When you hear about the low taxes of people like Romney, what you need to know is that it wasn't always thus - and the days when the superrich paid much higher taxes weren't that long ago. Back in 1986, Ronald Reagan - yes, Ronald Reagan - signed a tax reform equalizing top rates on earned income and capital gains at 28 percent. The rate rose further, to more than 29 percent, during Bill Clinton's first term.

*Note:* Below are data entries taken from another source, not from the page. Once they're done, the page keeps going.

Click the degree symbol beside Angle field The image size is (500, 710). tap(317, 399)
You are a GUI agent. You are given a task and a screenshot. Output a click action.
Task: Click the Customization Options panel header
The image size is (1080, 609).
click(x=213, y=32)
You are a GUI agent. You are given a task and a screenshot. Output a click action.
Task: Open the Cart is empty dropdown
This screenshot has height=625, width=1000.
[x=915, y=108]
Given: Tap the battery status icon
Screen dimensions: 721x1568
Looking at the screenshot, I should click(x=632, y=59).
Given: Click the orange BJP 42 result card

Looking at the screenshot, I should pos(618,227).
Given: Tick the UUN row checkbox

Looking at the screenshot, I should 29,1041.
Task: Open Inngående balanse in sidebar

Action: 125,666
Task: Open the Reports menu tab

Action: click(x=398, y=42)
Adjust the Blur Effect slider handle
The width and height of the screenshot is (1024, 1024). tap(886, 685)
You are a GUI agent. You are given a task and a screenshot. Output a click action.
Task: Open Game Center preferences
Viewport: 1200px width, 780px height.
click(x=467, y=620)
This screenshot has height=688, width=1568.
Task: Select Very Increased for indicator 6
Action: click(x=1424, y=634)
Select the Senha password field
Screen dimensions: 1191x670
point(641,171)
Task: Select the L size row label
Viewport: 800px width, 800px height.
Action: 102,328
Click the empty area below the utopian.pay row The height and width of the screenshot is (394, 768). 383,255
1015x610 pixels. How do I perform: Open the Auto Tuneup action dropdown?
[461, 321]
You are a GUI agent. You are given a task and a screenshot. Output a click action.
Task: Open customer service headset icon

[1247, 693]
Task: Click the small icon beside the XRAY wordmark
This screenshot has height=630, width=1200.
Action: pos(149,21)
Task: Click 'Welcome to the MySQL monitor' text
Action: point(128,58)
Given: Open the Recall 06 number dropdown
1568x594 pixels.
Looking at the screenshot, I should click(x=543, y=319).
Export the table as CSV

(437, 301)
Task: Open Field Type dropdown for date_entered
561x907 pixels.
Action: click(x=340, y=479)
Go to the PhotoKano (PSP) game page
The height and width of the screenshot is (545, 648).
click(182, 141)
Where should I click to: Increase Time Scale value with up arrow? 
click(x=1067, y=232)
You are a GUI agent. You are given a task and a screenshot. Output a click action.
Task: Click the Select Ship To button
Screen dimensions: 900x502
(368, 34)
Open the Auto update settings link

Low capital gains taxes date only from 1997, when Clinton struck a deal with Republicans in Congress in which he cut taxes on the rich in return for creation of the Children's Health Insurance Program. And today's ultralow rates - the lowest since the days of Herbert Hoover - date only from 2003, when former President George W. Bush rammed both a tax cut on capital gains and a tax cut on dividends through Congress.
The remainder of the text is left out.